Esri / geoportal-server-catalog

Esri Geoportal Server is a next generation open-source metadata catalog and editor, based on elasticsearch.
https://www.esri.com/en-us/arcgis/products/geoportal-server/overview
Apache License 2.0
97 stars 60 forks source link

Item identifier vs fileIdentifier #473

Closed kep1n closed 1 year ago

kep1n commented 1 year ago

Hi there,

This is more of a question than an issue but we are experiencing some troubles regarding the internal identifier used by Geoportal when harvesting an existing CSW in old Geonetwork to deploy a new Geoportal. Everything seems to work flawlessly but the identifier set by Geoportal is alike to a Portal for ArcGIS element id and does not match with the harvested element fileIdentifier.
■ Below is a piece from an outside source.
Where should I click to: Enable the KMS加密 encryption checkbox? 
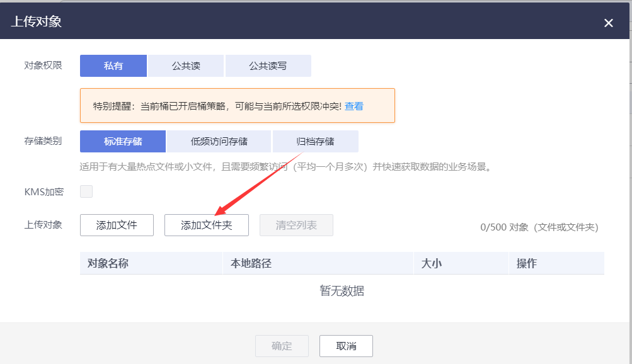[x=86, y=191]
From what we can see from other CSW services the identifier and fileIdentifier tend to match to ease the GetRecordById request.

In this case we must perform a GetRecords request prior to a GetRecordById. ¿Is there a way to force Geoportal use the fileIdentifier as the identifier in the harvesting/uploading/creating process?

Thanks,

capture

mhogeweg commented 1 year ago

hi. yes, there is a way to change what field in the metadata Geoportal Server uses for the identifier. I suggest the topic of Evaluators on the wiki as a start: https://github.com/Esri/geoportal-server-catalog/wiki/Evaluators. Evaluators pick elements from the configured metadata types and store them in common fields in the elastic index. One of those elements is the identifier.

Key is that this identifier is unique and persistent. This is a bit of a challenge with ISO metadata with the fileIdentifier is optional and oftentimes not used. While an identifier may be some URI/URL, we have seen cases of recurring values, meaning the fileIdentifier is also not unique.

if this situation does not apply to your case, you could change the evaluator for your metadata and pull the fileIdentifier to use as the main identifier for a record

kep1n commented 1 year ago

Thank you for your quick feedback! I've been fiddling with the Evaluators but I lack a bit of development background and I don't think this is as easy as adding a line like G.evalProp(task,item,root,"_id","gmd:fileIdentifier/*/text()"); cause I'm getting a 400 Error before a 500 error. Is there any further information regarding Evalutators apart from Github Wiki to deepen into this subject?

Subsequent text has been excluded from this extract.